TASK DETAILS: Reproduce all the lines from the line containing "You are a computer-use agent. The image size is (450, 247)." down to the line containing "[x=281, y=27]", both included, with every coordinate in the answers shifted up by 113. Leave the other text unchanged.
---------- RECORDS SUPPLIED
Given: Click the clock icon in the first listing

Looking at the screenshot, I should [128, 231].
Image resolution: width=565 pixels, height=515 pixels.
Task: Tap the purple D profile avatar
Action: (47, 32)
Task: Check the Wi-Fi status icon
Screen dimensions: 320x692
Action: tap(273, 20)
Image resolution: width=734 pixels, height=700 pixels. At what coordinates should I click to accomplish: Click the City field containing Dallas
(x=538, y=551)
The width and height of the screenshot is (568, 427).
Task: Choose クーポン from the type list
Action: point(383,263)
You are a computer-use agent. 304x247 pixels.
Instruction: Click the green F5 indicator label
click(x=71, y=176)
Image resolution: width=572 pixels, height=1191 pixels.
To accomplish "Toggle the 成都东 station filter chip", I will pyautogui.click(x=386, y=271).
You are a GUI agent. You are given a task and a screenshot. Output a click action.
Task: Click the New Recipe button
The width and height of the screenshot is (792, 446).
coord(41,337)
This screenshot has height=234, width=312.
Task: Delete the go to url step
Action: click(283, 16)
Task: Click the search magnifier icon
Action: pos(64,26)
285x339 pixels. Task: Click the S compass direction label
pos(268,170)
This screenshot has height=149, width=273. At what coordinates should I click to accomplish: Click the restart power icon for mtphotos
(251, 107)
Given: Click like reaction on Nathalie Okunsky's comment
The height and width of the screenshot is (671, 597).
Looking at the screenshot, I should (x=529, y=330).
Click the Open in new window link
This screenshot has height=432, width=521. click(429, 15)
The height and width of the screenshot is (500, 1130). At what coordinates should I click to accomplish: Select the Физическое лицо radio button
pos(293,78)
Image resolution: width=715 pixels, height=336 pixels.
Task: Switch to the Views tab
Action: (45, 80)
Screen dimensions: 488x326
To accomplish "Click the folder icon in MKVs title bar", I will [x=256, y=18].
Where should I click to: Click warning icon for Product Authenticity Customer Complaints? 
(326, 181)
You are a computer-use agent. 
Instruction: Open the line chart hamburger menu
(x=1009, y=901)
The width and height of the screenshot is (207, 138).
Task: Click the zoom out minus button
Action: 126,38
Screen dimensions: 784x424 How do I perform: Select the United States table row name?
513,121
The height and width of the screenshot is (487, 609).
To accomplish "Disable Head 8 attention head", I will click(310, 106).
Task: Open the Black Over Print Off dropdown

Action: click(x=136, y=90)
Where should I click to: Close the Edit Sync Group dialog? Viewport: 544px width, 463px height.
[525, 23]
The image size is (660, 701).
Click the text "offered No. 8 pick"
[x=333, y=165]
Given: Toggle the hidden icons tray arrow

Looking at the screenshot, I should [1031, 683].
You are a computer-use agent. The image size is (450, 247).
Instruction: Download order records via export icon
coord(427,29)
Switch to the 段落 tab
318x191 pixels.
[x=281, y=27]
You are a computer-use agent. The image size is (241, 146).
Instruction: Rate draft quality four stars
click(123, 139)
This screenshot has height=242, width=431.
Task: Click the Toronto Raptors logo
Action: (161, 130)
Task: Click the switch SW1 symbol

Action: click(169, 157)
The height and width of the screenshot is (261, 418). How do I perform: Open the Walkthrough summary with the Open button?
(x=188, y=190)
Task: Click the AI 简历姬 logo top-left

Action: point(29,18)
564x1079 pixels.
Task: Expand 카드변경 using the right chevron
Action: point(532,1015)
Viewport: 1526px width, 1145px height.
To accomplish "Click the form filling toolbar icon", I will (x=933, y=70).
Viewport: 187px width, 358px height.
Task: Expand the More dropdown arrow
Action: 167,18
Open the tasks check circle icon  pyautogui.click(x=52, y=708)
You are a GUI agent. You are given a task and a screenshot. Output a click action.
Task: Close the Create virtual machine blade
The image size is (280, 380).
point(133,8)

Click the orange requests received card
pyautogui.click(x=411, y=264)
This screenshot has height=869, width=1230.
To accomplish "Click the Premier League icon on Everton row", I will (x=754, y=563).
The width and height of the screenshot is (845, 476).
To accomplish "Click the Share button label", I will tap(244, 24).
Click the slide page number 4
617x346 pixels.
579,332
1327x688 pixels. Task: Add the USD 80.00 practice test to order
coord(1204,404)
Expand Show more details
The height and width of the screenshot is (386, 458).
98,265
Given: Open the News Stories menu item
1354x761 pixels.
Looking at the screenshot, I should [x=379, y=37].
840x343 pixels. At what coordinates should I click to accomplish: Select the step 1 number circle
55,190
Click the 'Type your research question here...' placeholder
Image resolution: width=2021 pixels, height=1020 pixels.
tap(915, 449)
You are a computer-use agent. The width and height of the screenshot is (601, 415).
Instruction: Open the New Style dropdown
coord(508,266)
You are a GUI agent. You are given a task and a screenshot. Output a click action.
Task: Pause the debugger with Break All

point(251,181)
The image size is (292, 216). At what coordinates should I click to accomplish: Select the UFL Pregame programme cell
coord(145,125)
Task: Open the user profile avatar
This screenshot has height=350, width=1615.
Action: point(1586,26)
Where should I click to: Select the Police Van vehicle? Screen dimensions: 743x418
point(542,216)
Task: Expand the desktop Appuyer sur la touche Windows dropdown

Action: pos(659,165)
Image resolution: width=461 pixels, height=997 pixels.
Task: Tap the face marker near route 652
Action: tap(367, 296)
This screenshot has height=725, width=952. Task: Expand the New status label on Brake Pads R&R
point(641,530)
--------------------
RESPONSE:
You are a computer-use agent. The image size is (450, 247).
Instruction: Download order records via export icon
coord(540,142)
Switch to the 段落 tab
318x191 pixels.
[x=394, y=140]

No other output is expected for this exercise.